Set down, word for word, each line from the top of the data through the line that has "This screenshot has height=1080, width=1920."; omit every picture.

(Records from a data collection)

★ ★ ★ ★ ★ ★ ★

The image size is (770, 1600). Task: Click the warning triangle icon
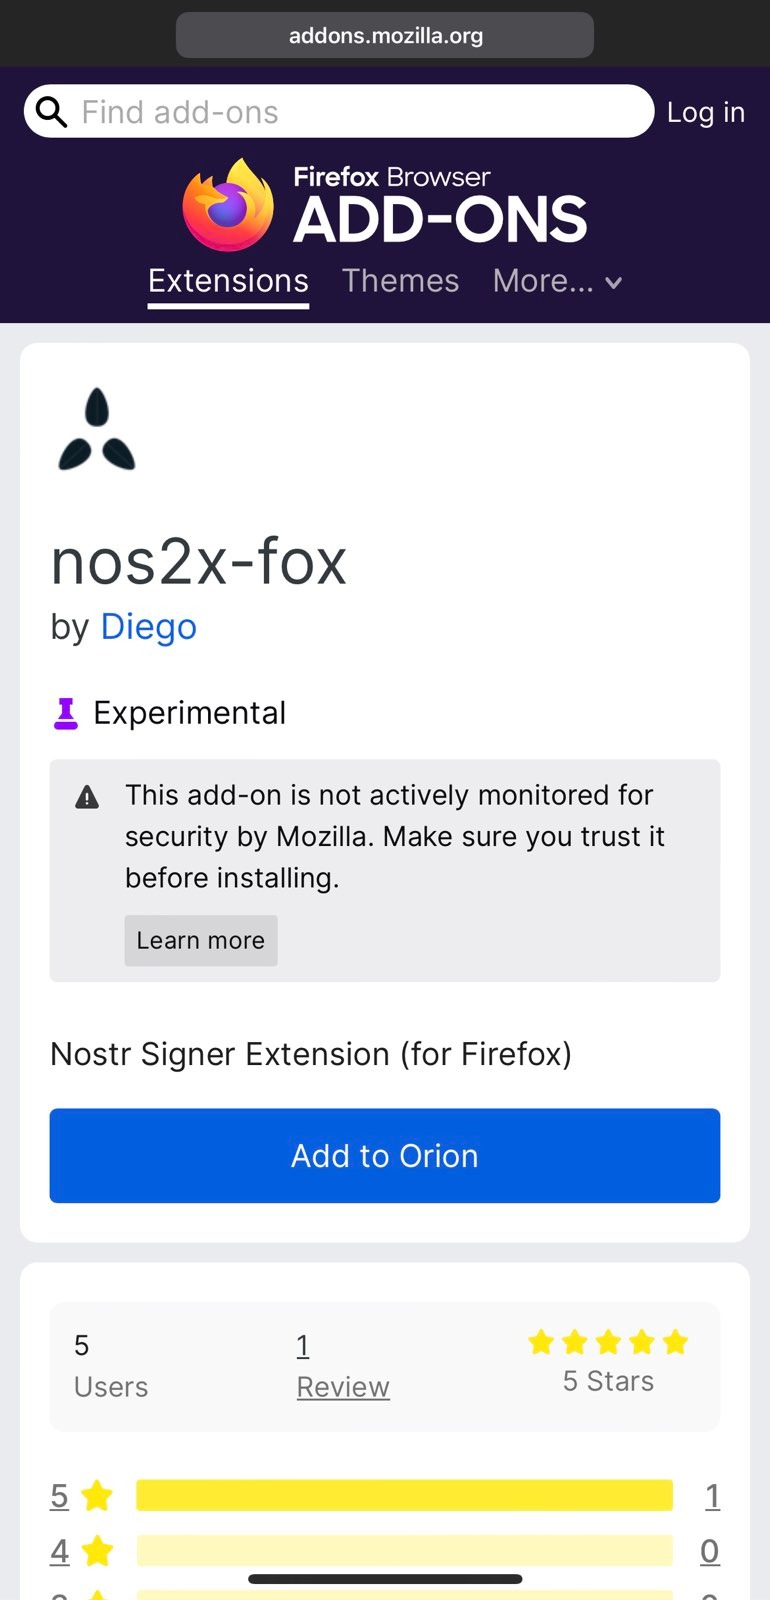point(88,797)
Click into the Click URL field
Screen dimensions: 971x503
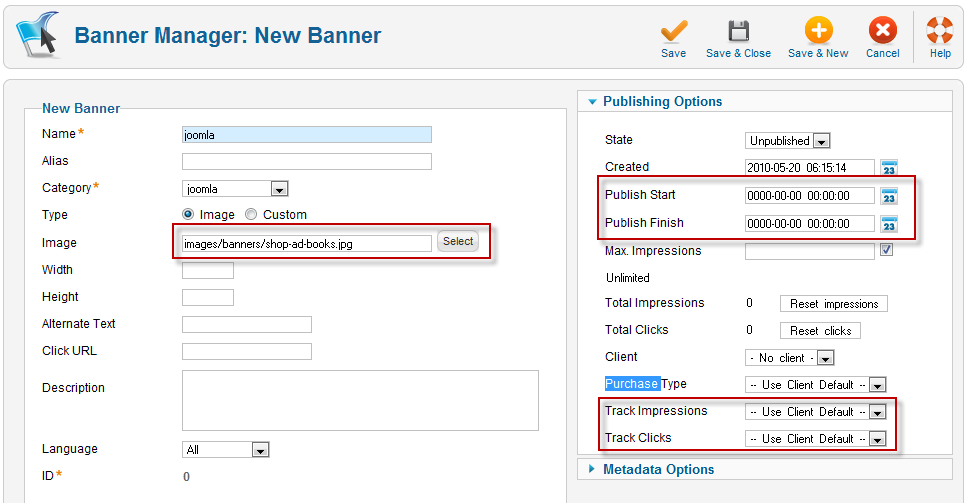tap(247, 352)
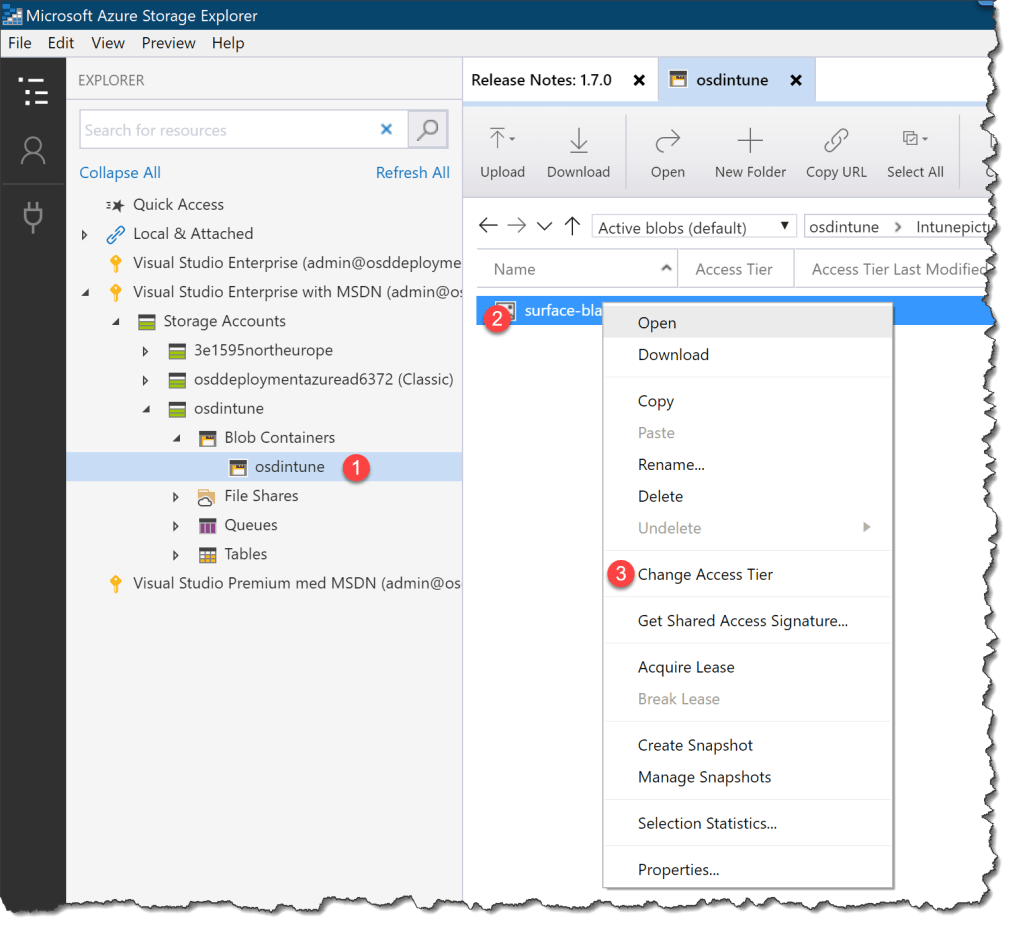
Task: Click the Collapse All link
Action: click(119, 172)
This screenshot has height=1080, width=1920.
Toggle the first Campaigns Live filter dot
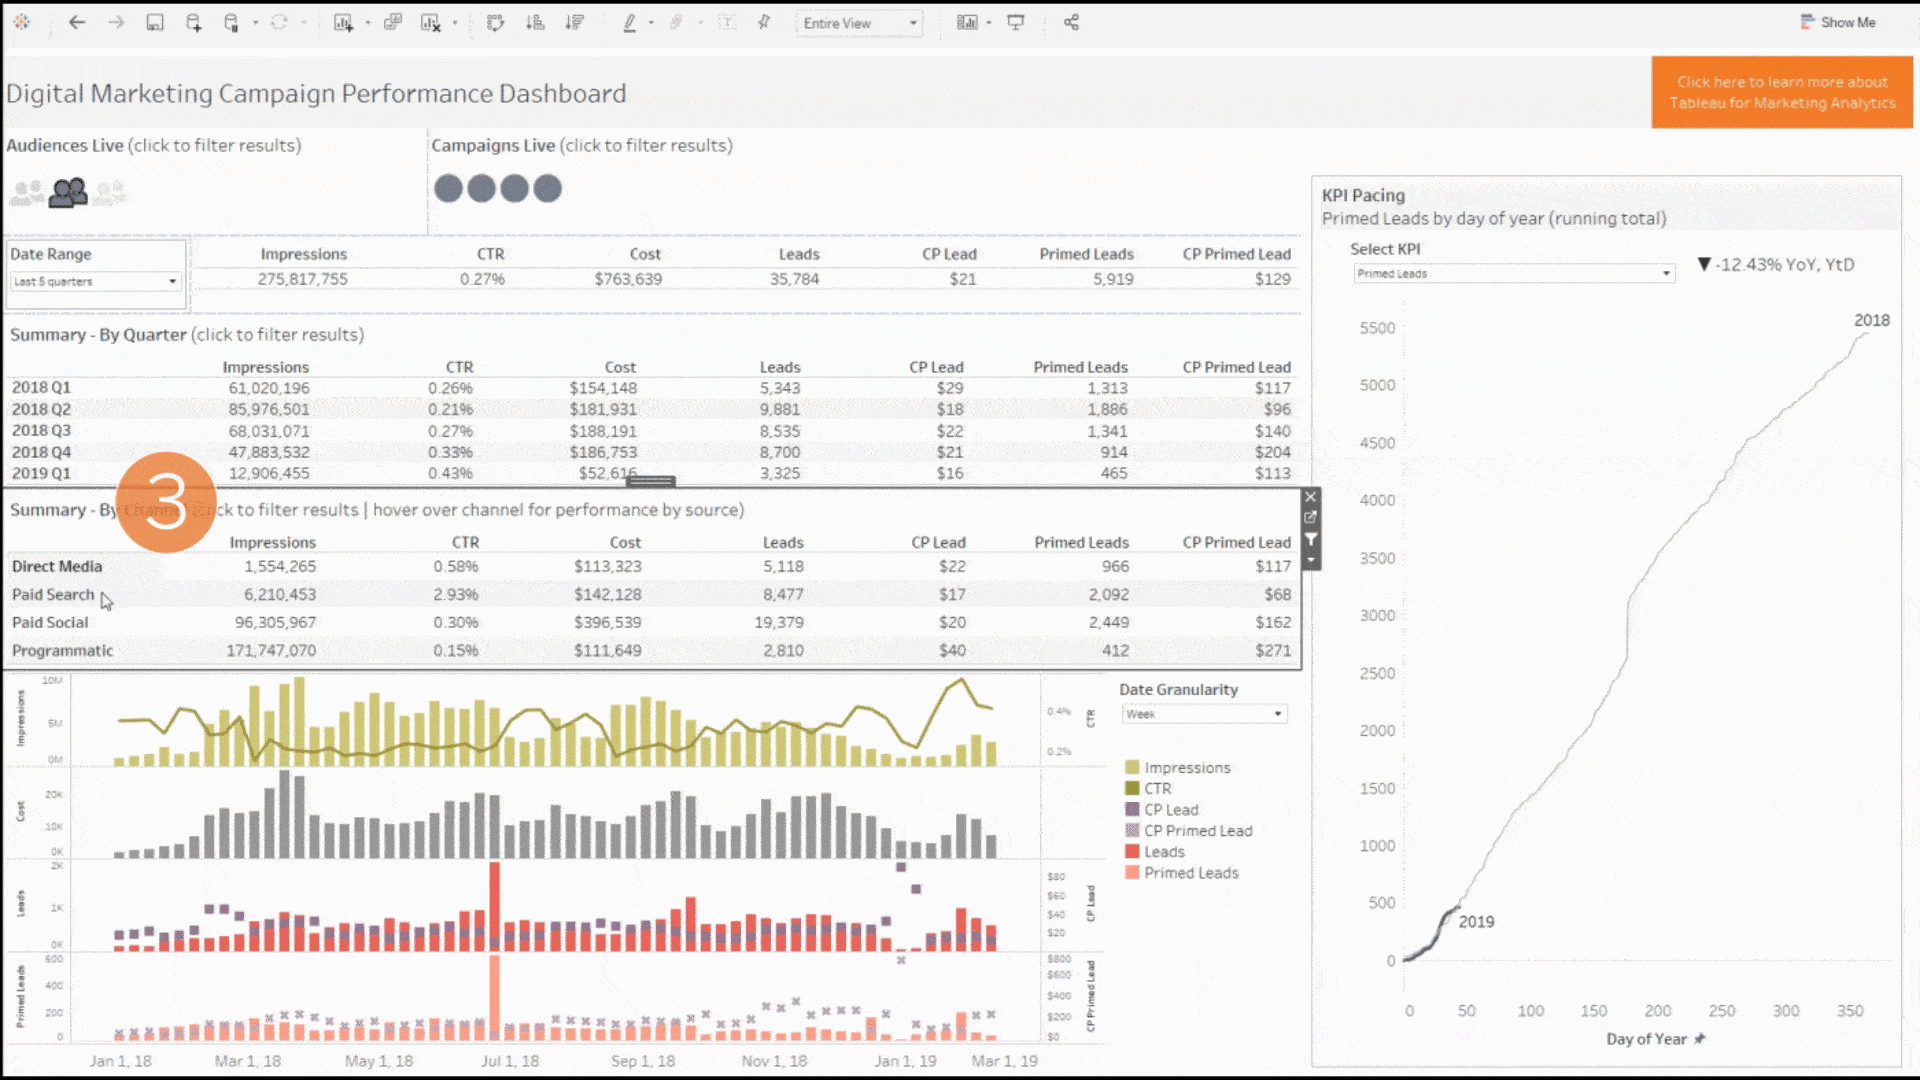click(x=448, y=189)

★ ★ ★ ★ ★ ★ ★

» Task answer:
The image size is (770, 1600). Task: Click the warning triangle icon
point(88,797)
Click into the Click URL field
Screen dimensions: 971x503
tap(247, 352)
Task: Click the Collapse All link
Action: click(119, 172)
This screenshot has height=1080, width=1920.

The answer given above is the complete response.